*Excerpt to read:*
<<<<

An asymmetry is introduced in the MEMS device 100 by the first and second stator electrodes 111 and 112. For example, the asymmetry may be introduced by the first and second stator electrodes 111 and 112 not having the same thickness as the first and second rotor electrodes 121 and 122. In the example of FIG. 1, the thickness of the first and second rotor electrodes 121 and 122 is different from the thickness of the first and second stator electrodes 111 and 112. Alternatively or additionally, the asymmetry may be introduced by lifting the first and second stator electrodes 111 and 112 relative to the first and second rotor electrodes 121 and 122. In other words, when the rotor 120 is in a rest position, the extension of the first and second stator electrodes 111 and 112 along the thickness direction z of the MEMS device 100 may be different from the extension of the first and second rotor electrodes 121 and 122 along the thickness direction z of the MEMS device 100. The rest position of the rotor 120 is (refers to) the default or initial orientation of the rotor 120 when no external forces are applied to actuate or move it. In other words, it is the position where the rotor 120 comes to rest naturally. For example, the rest position of the rotor 120 may be determined by the mechanical design of the rotor 120 and the suspension structure as well as the balance of forces acting on it. The asymmetry is beneficial in in terms of manufacturing complexity and rotor position sensing.

>>>>

*Source excerpt:*

<<<<

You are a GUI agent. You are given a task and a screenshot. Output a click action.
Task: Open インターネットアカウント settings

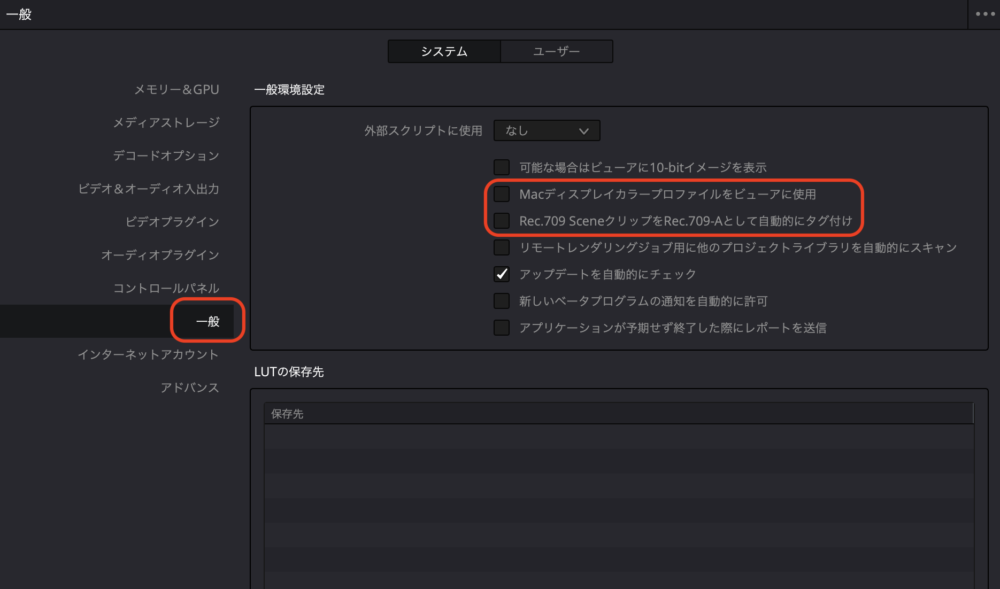tap(148, 354)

>>>>

*List of tasks:*
1. Render this sentence from the MEMS excerpt in Spanish: "In the example of FIG. 1, the thickness of the first and second rotor electrodes 121 and 122 is different from the thickness of the first and second stator electrodes 111 and 112."
2. Using the MEMS excerpt, answer briefly:
(a) Which electrodes introduce the asymmetry in the MEMS device 100?
(b) Along which direction of the device are the electrode extensions compared when the rotor is at rest?
(c) What may determine the rest position of the rotor 120?
Answer from the text on the MEMS device alone, not from the data.

*The results:*
1. En el ejemplo de la FIG. 1, el espesor de los electrodos de rotor primero y segundo 121 y 122 es diferente del espesor de los electrodos de estator primero y segundo 111 y 112.

2.
(a) The first and second stator electrodes 111 and 112.
(b) The thickness direction z of the MEMS device 100.
(c) The mechanical design of the rotor 120 and the suspension structure, as well as the balance of forces acting on it.